[SUPPLIED MATERIAL]
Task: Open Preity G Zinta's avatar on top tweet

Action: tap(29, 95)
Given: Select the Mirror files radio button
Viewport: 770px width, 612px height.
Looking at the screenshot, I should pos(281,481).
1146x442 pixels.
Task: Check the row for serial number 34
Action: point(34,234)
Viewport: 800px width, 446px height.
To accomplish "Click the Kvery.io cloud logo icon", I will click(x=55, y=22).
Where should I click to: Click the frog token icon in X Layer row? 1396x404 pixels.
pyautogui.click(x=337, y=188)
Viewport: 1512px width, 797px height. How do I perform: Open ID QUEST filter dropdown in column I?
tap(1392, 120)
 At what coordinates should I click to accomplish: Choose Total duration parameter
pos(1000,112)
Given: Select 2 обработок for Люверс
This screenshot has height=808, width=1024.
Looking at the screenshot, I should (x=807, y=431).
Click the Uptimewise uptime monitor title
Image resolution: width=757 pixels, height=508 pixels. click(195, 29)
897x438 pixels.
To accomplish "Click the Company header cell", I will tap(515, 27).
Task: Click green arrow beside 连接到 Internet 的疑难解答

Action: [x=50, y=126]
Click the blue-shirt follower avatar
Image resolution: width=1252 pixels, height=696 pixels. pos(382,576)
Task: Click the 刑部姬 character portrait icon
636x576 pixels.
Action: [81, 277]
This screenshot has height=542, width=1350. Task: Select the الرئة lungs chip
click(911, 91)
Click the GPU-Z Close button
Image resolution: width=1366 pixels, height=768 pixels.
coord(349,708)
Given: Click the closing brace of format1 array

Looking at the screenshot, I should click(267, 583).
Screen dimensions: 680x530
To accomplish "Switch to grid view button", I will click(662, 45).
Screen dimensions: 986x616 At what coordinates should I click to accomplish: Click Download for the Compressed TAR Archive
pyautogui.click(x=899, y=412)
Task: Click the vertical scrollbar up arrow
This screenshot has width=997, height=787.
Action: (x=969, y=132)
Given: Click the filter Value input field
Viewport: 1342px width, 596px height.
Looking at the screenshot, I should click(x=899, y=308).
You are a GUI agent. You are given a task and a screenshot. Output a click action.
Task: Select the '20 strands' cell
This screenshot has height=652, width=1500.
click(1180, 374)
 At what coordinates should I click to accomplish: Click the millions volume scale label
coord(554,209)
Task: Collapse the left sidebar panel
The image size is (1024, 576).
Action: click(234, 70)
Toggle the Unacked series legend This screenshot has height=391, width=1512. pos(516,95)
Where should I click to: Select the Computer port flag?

[EXERCISE INSTRUCTIONS] Take every line above where "cell" appears and copy it.

[ANSWER TO THIS EXERCISE]
To accomplish "Click the Company header cell", I will tap(515, 27).
Task: Select the '20 strands' cell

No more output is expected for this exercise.